PROBLEM TO SOLVE – Reproduce the listing below line for line, with no changes.

EXTRACTED RECORDS –

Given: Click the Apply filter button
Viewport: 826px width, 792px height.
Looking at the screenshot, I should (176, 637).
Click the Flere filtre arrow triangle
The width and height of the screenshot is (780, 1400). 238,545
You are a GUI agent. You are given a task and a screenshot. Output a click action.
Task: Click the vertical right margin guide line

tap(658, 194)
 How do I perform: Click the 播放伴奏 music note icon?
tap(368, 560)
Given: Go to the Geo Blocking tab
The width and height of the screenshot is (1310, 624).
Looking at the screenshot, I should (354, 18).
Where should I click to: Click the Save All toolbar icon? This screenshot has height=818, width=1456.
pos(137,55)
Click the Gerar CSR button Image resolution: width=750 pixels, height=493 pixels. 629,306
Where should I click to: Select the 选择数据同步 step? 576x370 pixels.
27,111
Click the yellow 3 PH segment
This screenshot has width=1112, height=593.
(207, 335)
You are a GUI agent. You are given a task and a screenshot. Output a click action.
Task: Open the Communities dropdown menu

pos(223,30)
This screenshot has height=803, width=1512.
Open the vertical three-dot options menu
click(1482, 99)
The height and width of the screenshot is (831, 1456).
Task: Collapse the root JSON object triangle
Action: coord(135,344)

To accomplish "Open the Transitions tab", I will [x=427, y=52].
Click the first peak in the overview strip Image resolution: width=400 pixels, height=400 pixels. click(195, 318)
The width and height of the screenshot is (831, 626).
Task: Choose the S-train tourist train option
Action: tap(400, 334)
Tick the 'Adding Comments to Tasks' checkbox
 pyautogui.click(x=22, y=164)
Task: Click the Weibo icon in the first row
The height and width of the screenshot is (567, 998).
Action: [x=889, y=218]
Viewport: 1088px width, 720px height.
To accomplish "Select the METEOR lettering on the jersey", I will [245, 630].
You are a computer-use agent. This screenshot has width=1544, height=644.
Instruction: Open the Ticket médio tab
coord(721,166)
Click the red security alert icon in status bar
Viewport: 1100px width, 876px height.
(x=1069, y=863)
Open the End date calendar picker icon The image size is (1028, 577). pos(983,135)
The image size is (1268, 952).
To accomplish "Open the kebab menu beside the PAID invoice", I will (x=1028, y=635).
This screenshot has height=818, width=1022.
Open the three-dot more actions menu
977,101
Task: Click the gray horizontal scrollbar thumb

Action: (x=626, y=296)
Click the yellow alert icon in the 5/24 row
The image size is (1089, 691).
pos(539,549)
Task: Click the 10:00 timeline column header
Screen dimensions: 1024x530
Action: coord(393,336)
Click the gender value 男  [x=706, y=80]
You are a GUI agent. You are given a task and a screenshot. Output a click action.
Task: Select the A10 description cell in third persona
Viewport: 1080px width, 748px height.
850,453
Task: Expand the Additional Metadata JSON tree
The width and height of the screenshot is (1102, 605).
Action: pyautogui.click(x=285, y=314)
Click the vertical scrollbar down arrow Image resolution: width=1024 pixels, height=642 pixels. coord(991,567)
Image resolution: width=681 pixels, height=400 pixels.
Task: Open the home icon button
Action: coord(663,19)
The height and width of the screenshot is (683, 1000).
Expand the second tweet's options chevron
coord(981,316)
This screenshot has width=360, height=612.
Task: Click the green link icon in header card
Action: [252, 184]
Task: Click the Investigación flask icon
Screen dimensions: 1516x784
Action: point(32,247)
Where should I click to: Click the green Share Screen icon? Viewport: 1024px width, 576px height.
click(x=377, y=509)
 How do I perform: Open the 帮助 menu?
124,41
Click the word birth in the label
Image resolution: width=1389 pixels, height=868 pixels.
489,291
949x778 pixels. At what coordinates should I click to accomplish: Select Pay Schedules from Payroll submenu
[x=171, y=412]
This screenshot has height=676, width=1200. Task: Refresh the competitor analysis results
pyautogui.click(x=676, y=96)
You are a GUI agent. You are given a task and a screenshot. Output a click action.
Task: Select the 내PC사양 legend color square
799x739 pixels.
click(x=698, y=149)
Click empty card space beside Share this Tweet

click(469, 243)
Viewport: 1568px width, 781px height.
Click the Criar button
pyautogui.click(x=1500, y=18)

EXERCISE RESULT –
Given: Click the Apply filter button
Viewport: 826px width, 792px height.
Looking at the screenshot, I should (176, 637).
Click the Flere filtre arrow triangle
The width and height of the screenshot is (780, 1400). 238,545
You are a GUI agent. You are given a task and a screenshot. Output a click action.
Task: Click the vertical right margin guide line

tap(658, 194)
 How do I perform: Click the 播放伴奏 music note icon?
tap(368, 560)
Given: Go to the Geo Blocking tab
The width and height of the screenshot is (1310, 624).
Looking at the screenshot, I should (354, 18).
Where should I click to: Click the Save All toolbar icon? This screenshot has height=818, width=1456.
pos(137,55)
Click the Gerar CSR button Image resolution: width=750 pixels, height=493 pixels. 629,306
Where should I click to: Select the 选择数据同步 step? 576x370 pixels.
27,111
Click the yellow 3 PH segment
This screenshot has width=1112, height=593.
(207, 335)
You are a GUI agent. You are given a task and a screenshot. Output a click action.
Task: Open the Communities dropdown menu

pos(223,30)
This screenshot has height=803, width=1512.
Open the vertical three-dot options menu
click(1482, 99)
The height and width of the screenshot is (831, 1456).
Task: Collapse the root JSON object triangle
Action: coord(135,344)

To accomplish "Open the Transitions tab", I will [x=427, y=52].
Click the first peak in the overview strip Image resolution: width=400 pixels, height=400 pixels. click(195, 318)
The width and height of the screenshot is (831, 626).
Task: Choose the S-train tourist train option
Action: tap(400, 334)
Tick the 'Adding Comments to Tasks' checkbox
 pyautogui.click(x=22, y=164)
Task: Click the Weibo icon in the first row
The height and width of the screenshot is (567, 998).
Action: [x=889, y=218]
Viewport: 1088px width, 720px height.
To accomplish "Select the METEOR lettering on the jersey", I will [245, 630].
You are a computer-use agent. This screenshot has width=1544, height=644.
Instruction: Open the Ticket médio tab
coord(721,166)
Click the red security alert icon in status bar
Viewport: 1100px width, 876px height.
(x=1069, y=863)
Open the End date calendar picker icon The image size is (1028, 577). pos(983,135)
The image size is (1268, 952).
To accomplish "Open the kebab menu beside the PAID invoice", I will (x=1028, y=635).
This screenshot has height=818, width=1022.
Open the three-dot more actions menu
977,101
Task: Click the gray horizontal scrollbar thumb

Action: (x=626, y=296)
Click the yellow alert icon in the 5/24 row
The image size is (1089, 691).
pos(539,549)
Task: Click the 10:00 timeline column header
Screen dimensions: 1024x530
Action: coord(393,336)
Click the gender value 男  [x=706, y=80]
You are a GUI agent. You are given a task and a screenshot. Output a click action.
Task: Select the A10 description cell in third persona
Viewport: 1080px width, 748px height.
850,453
Task: Expand the Additional Metadata JSON tree
The width and height of the screenshot is (1102, 605).
Action: pyautogui.click(x=285, y=314)
Click the vertical scrollbar down arrow Image resolution: width=1024 pixels, height=642 pixels. coord(991,567)
Image resolution: width=681 pixels, height=400 pixels.
Task: Open the home icon button
Action: coord(663,19)
The height and width of the screenshot is (683, 1000).
Expand the second tweet's options chevron
coord(981,316)
This screenshot has width=360, height=612.
Task: Click the green link icon in header card
Action: [252, 184]
Task: Click the Investigación flask icon
Screen dimensions: 1516x784
Action: point(32,247)
Where should I click to: Click the green Share Screen icon? Viewport: 1024px width, 576px height.
click(x=377, y=509)
 How do I perform: Open the 帮助 menu?
124,41
Click the word birth in the label
Image resolution: width=1389 pixels, height=868 pixels.
489,291
949x778 pixels. At what coordinates should I click to accomplish: Select Pay Schedules from Payroll submenu
[x=171, y=412]
This screenshot has height=676, width=1200. Task: Refresh the competitor analysis results
pyautogui.click(x=676, y=96)
You are a GUI agent. You are given a task and a screenshot. Output a click action.
Task: Select the 내PC사양 legend color square
799x739 pixels.
click(x=698, y=149)
Click empty card space beside Share this Tweet

click(469, 243)
Viewport: 1568px width, 781px height.
Click the Criar button
pyautogui.click(x=1500, y=18)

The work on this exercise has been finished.